Texto de lectura:

Llamamos héroes a aquellos que con sus acciones han contribuido a nuestra sociedad. Claro que cada sociedad tiene su concepción del heroísmo, incluso podemos horrorizarnos de muchos héroes de otros tiempos o modelos sociales: un delator era un héroe en la U.R.S.S., hoy no nos atreveríamos a llamar así al que con su delación envió a su semejante a un campo de trabajo forzado a Siberia. El héroe es muchas veces el que ayuda a reforzar y dar continuidad a determinada realidad o régimen, de aquí la obsesión de ponerle a tantas calles y lugares el nombre de algún presidente recientemente fallecido. Más allá de eso, el heroísmo sólo puede ser entendido dentro de un contexto específico: en la Alemania Nazi era heroico oponerse al antisemitismo, hoy es casi una obviedad.
En los albores de nuestra nación, héroes fueron todos aquellos que empuñaron la espada para liberar el territorio nacional de la ocupación española. Durante los gobiernos de facto, fueron héroes quienes buscaron el regreso de la democracia, quienes lucharon por los derechos humanos. Paradójicamente, algunos de ellos han tomado hoy un lugar dudoso en nuestra sociedad.

Datos extraídos:
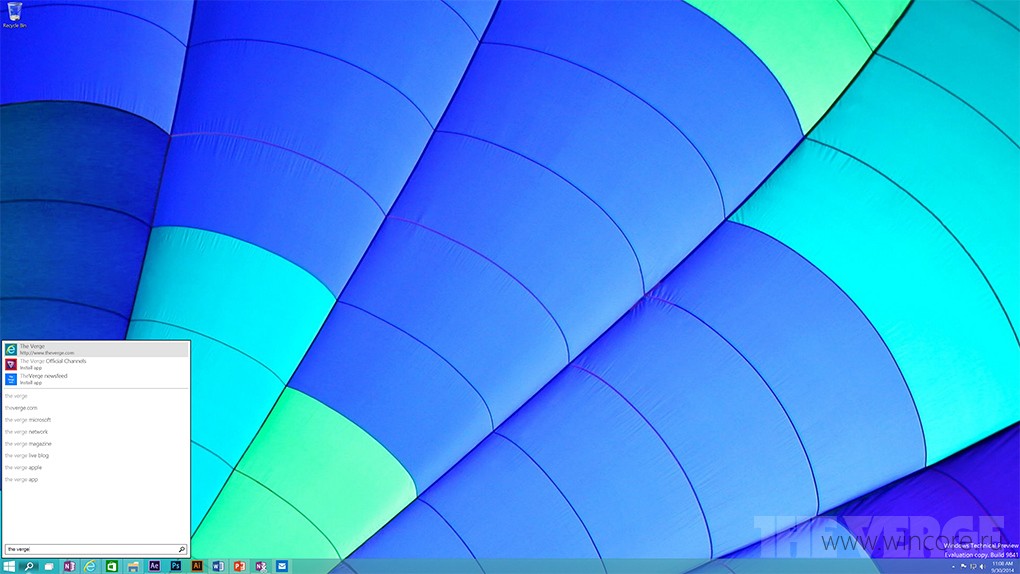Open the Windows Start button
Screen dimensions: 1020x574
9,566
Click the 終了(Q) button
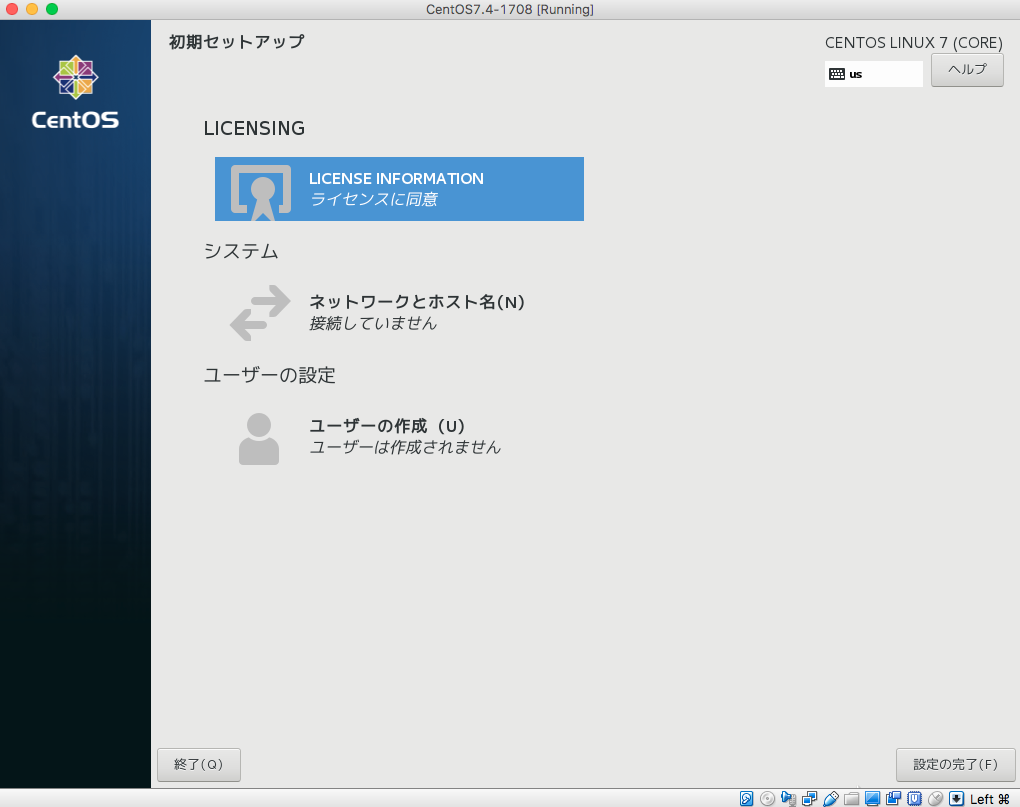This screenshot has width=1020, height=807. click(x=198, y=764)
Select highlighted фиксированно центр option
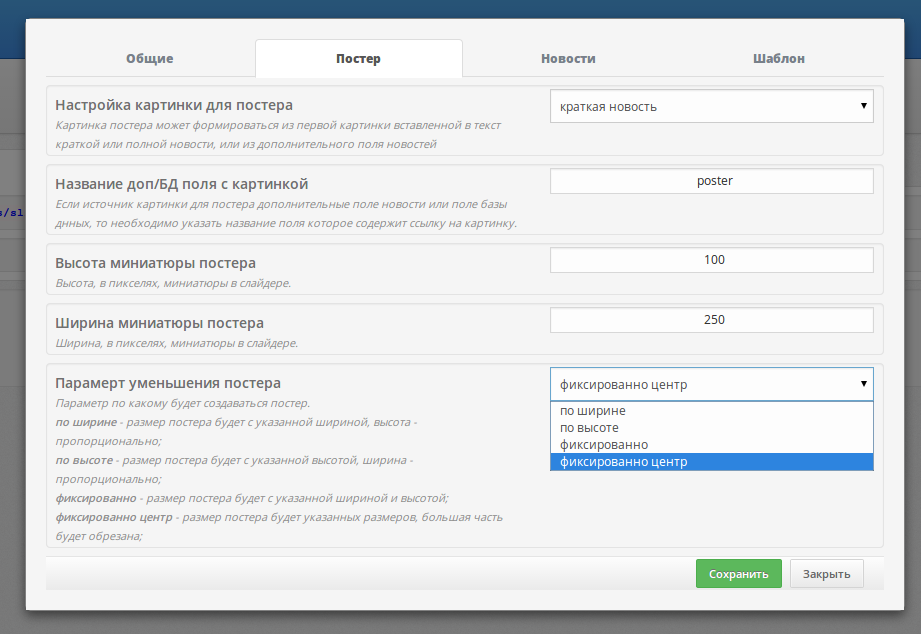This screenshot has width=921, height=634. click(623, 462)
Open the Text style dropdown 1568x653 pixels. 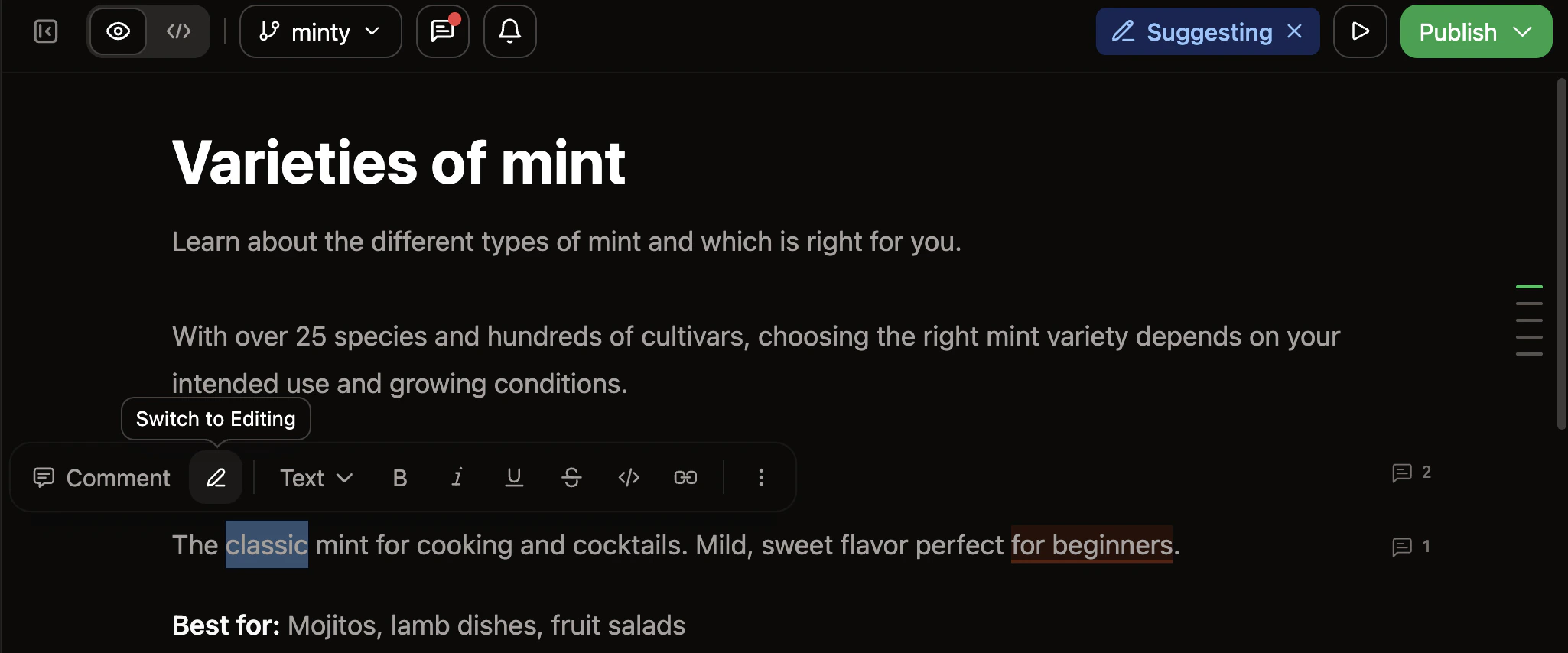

Ejercicios propuestos:
a) Transcribe el pasaje del texto sobre el heroísmo que empieza en las palabras "Llamamos héroes a" y detente después de "casi una obviedad.".
b) Prolonga el texto sobre el heroísmo a partir de su última oración.
Los datos proceden de una fuente distinta.

Respuestas finales:
a)
Llamamos héroes a aquellos que con sus acciones han contribuido a nuestra sociedad. Claro que cada sociedad tiene su concepción del heroísmo, incluso podemos horrorizarnos de muchos héroes de otros tiempos o modelos sociales: un delator era un héroe en la U.R.S.S., hoy no nos atreveríamos a llamar así al que con su delación envió a su semejante a un campo de trabajo forzado a Siberia. El héroe es muchas veces el que ayuda a reforzar y dar continuidad a determinada realidad o régimen, de aquí la obsesión de ponerle a tantas calles y lugares el nombre de algún presidente recientemente fallecido. Más allá de eso, el heroísmo sólo puede ser entendido dentro de un contexto específico: en la Alemania Nazi era heroico oponerse al antisemitismo, hoy es casi una obviedad.

b)
A los héroes se los recuerda, se los homenajea, se los aprecia, porque hicieron en algún momento un gran esfuerzo para que todos los que estamos aquí hoy podamos vivir en la forma en que vivimos. Pero entre ellos son los mártires los que merecen nuestro mayor respeto, porque han dado su vida para construir un sueño.
La Iglesia Católica ha sabido muy bien en toda su historia comprender el heroísmo y rendirle tributo: los santos no son otra cosa que los héroes de la Iglesia. Santos son aquellos que han llevado el mensaje de Jesús de Nazareth a todos los rincones de la tierra; son aquellos que han muerto por su fe, porque con esa muerte han contribuido a sostenerla; son aquellos que con su vida pueden inspirar a los otros cristianos a llevar una vida ejemplar, una vida según los mandamientos de la iglesia.
Así como los santos dan nombre a templos, congregaciones y otra serie de cosas en la iglesia católica, los héroes de un país dan nombre a las calles y plazas, además de tener monumentos en su honor. Por eso, gran parte de las calles de nuestras ciudades llevan el nombre de los militares de la primera hora de nuestro país, así como también de aquellos que han gestado nuestra nación. Últimamente se ha querido reemplazar el nombre de Roca en todos los lugares en los que fuera posible y lo mismo sucede con Colón, signos claros de la concepción del heroísmo que se desarrolló en esta última década.
Para sobrevivir, nuestra república también necesita héroes, personas que busquen algo más que su beneficio. No pido entrega absoluta, porque son muy pocos los que tienen esa capacidad, sólo necesitamos personas que le teman a la historia. Como aquel famoso “que la historia me juzgue”, que independientemente de la afinidad que uno tenga, denota una conciencia que va más allá de los próximos cinco minutos, una mirada de largo plazo que generalmente nos faltó.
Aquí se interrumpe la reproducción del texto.